Crystal ball gazing is really for the foolish but we still can’t resist it. In that spirit I’m going to take a punt on what 2016 holds for us, safe in the knowledge that a record of any wild notions I had will always be around to taunt me.
This is an easy one but there are still many of us who just don’t trust what’s on offer. While online backup is in more common usage, the Amazon debacle of a few years ago is a reminder that it has a way to go yet. Nevertheless I expect the cloud to make much greater progress in 2016 and to hopefully learn that technology for its own sake leads to no solutions. Cloud technology is just one of many tools that we use to serve us.
Having been exposed to a number of thin client devices in 2015 I believe that there is now scope for them to move into the business market and take advantage of virtualisation technology. Given the limited range of tasks that most business IT actually performs, returning to the good old days of mainframes – these days known as servers, and a modern version of the dumb terminal is likely to gather pace in the coming months. Aside from the energy cost savings, improvements in reliability and minimising the nightmare of software upgrades, the idea of being forced to continually upgrade is not a model many of us would choose to follow in these difficult times.
Increased Social Media Usage
In simple terms this is really Twitter, Facebook and LinkedIn.

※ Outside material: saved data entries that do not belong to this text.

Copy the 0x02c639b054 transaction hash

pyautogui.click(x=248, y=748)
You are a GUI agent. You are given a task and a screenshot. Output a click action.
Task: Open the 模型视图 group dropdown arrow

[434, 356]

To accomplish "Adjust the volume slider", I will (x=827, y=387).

Sorting out my own Facebook page is a resolution for 2017. While both media have their downside in being very, very noisy and full of completely irrelevant rubbish, their success in bringing us instant news along with more interaction than we could ever imagine will bring them into our consciousness even more. The ability of businesses to create a presence and be exposed to potentially enormous audiences on both is enhanced by their simplicity of use. Even traditional printing companies such as Aberdeen printing are moving over to digital services
With Facebook’s somewhat nonchalant attitude to security fresh in our minds and the continuing rise in phishing and hacking attacks, I expect security to come to the attention of more businesses, particularly when it comes to data protection. We have long passed the point of just having the latest security software. This year there will be much more focus on making networks and websites more secure.

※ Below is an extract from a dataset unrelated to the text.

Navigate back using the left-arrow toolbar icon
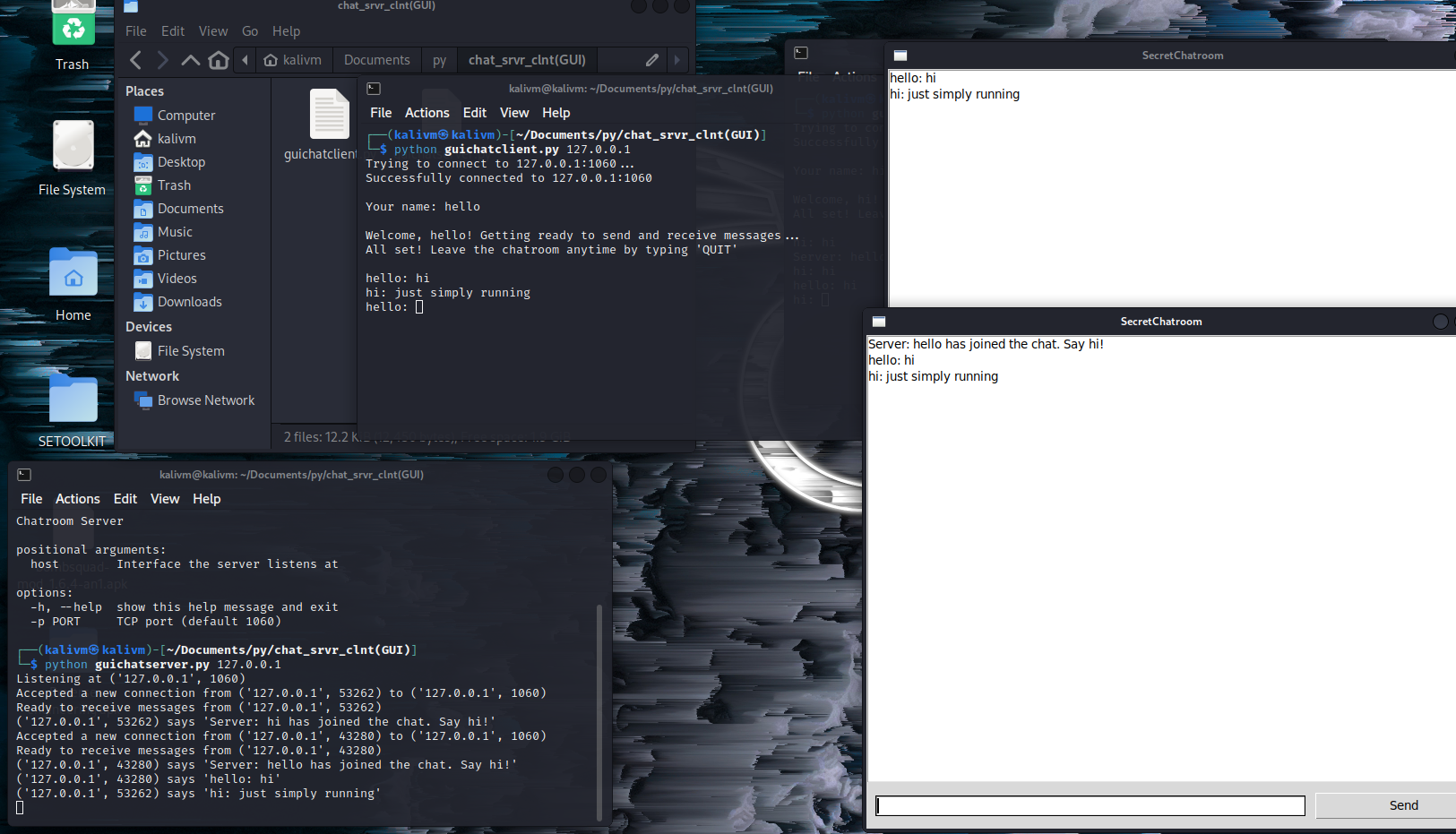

I don’t see a lot of difference in the coming 6 months and while there will be higher sales than conventional IT devices, from a business point of view they will still be seen as either having a very specific purpose or being an ad hoc quick access point. Mobile devices offer us an enormous array of methods by which we can enhance our knowledge but questions over security and the integration of such devices in the workplace remain. Of interest this year will be how the Windows Phones get along. Will it be a Windows 8(bad) or Windows 10(good) experience?
The Business World
Outside of technology the biggest issue will be economic. 2016 was a disaster on this front and the type of negative sentiment that it brought served to lower our morale even more. The key to everything this year is the EU/Eurozone crisis. As always the EU will stumble its way to a deal, bickering as it does. Whether the “markets” like it is another question but the EU are past masters at producing chaos out of order and solutions where none obviously exist.